The exercise: Copy every line from the start of the entries down to the line containing "will click(125, 649).", both included, with the requests unchanged. Shift each coordinate in the answers by -142.

Source data:
--- Start ---

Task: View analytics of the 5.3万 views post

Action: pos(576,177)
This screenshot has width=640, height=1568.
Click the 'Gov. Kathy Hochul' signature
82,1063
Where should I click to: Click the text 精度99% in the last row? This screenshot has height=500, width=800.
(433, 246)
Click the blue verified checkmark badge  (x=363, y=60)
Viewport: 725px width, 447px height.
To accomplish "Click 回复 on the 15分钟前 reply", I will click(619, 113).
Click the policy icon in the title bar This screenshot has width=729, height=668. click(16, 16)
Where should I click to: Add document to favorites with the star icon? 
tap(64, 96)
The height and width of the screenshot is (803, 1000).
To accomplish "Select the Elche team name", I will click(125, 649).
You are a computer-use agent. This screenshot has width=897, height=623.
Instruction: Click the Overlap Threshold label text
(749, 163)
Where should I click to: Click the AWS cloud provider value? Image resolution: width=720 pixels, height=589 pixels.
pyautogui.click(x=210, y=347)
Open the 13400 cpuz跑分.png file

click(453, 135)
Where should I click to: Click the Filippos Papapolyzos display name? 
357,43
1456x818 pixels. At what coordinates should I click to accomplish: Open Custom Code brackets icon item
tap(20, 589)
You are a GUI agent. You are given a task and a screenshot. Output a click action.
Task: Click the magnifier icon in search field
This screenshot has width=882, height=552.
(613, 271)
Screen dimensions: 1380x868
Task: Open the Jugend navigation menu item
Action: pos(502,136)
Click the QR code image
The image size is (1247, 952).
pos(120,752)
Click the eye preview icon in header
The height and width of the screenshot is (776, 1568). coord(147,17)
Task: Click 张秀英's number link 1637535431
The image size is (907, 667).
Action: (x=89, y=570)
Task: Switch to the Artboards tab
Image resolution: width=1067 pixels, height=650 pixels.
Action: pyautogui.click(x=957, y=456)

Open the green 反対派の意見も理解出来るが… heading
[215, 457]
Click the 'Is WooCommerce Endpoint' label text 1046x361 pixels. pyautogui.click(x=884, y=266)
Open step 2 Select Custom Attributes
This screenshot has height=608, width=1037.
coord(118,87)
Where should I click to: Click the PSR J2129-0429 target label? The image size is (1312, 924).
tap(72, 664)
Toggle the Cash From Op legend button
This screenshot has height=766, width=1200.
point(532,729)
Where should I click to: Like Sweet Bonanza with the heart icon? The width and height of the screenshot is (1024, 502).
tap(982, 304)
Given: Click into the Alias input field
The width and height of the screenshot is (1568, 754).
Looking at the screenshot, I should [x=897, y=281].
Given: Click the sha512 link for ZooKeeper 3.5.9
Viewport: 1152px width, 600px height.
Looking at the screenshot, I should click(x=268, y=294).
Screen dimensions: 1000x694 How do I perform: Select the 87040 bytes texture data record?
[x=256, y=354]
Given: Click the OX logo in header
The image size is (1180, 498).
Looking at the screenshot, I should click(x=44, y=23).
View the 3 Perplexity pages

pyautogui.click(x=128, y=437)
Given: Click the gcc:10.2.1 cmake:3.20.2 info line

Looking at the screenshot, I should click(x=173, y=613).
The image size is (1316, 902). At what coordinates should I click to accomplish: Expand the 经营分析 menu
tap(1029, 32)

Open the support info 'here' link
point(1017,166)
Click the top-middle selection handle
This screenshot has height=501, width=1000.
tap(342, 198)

--- End ---

Solution to this task:
Task: View analytics of the 5.3万 views post

Action: pos(434,35)
This screenshot has width=640, height=1568.
Click the 'Gov. Kathy Hochul' signature
-60,921
Where should I click to: Click the text 精度99% in the last row? This screenshot has height=500, width=800.
(291, 104)
Click the blue verified checkmark badge  (x=221, y=-82)
Viewport: 725px width, 447px height.
To accomplish "Click 回复 on the 15分钟前 reply", I will click(477, -29).
Click the policy icon in the title bar This screenshot has width=729, height=668. click(-126, -126)
Where should I click to: Add document to favorites with the star icon? 
tap(-78, -46)
The height and width of the screenshot is (803, 1000).
To accomplish "Select the Elche team name", I will click(-17, 507).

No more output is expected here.